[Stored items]
-.-.-

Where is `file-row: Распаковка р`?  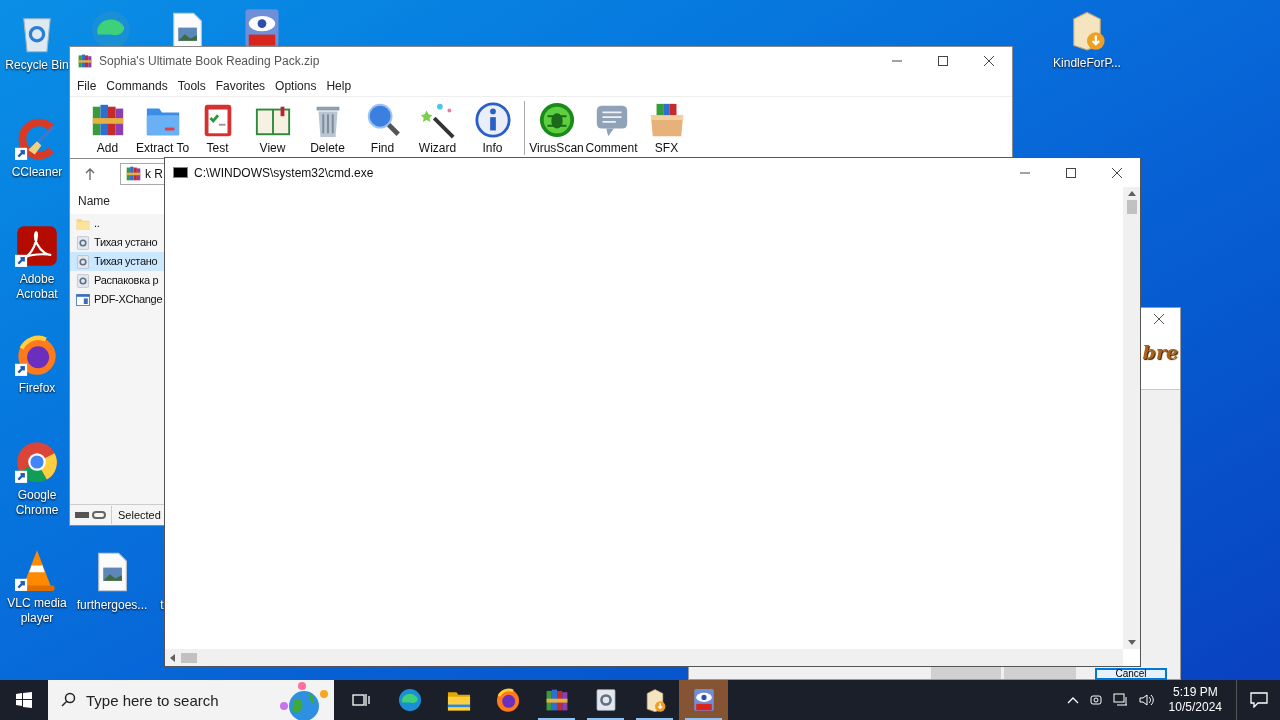 file-row: Распаковка р is located at coordinates (117, 280).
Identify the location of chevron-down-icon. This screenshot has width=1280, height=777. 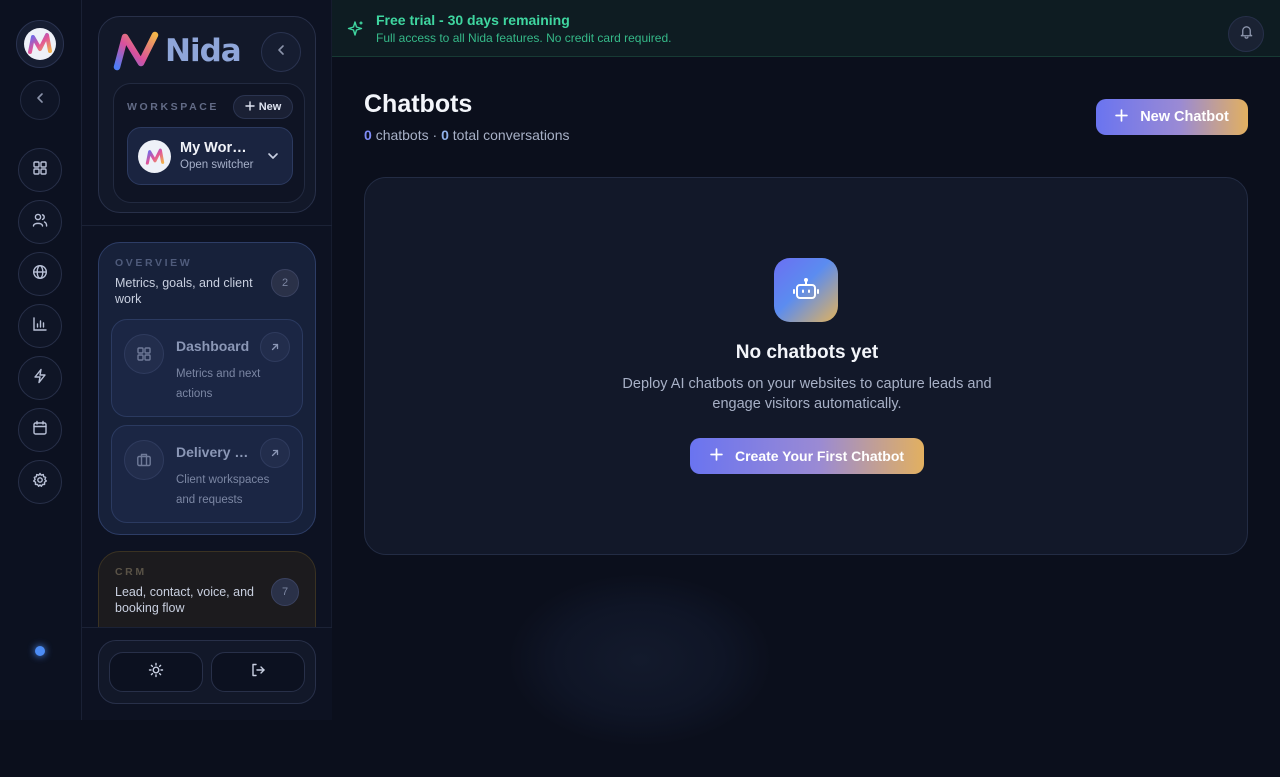
(273, 158).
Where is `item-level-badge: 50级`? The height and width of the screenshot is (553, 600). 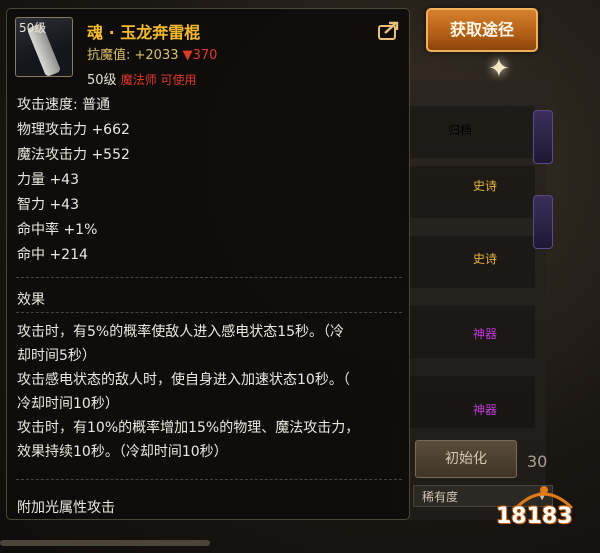 item-level-badge: 50级 is located at coordinates (33, 28).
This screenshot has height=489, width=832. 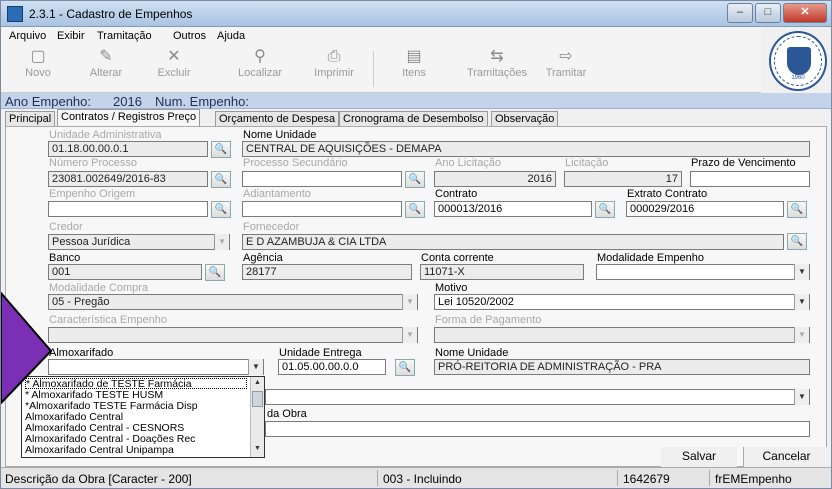 I want to click on banco-label: Banco, so click(x=65, y=258).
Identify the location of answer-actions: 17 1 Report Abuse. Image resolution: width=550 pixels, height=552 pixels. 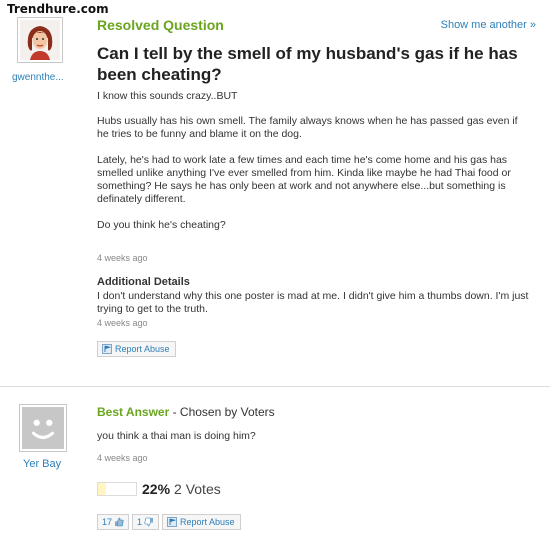
(169, 522).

-.-.-

Exercise objective: Please quote the records starting at the line that contains "Identify the location of answer-actions: 17" and running through the end of the records, including both ends. Leave the pictures out of your answer.

Result of this task:
Identify the location of answer-actions: 17 1 Report Abuse. Image resolution: width=550 pixels, height=552 pixels. 
(169, 522).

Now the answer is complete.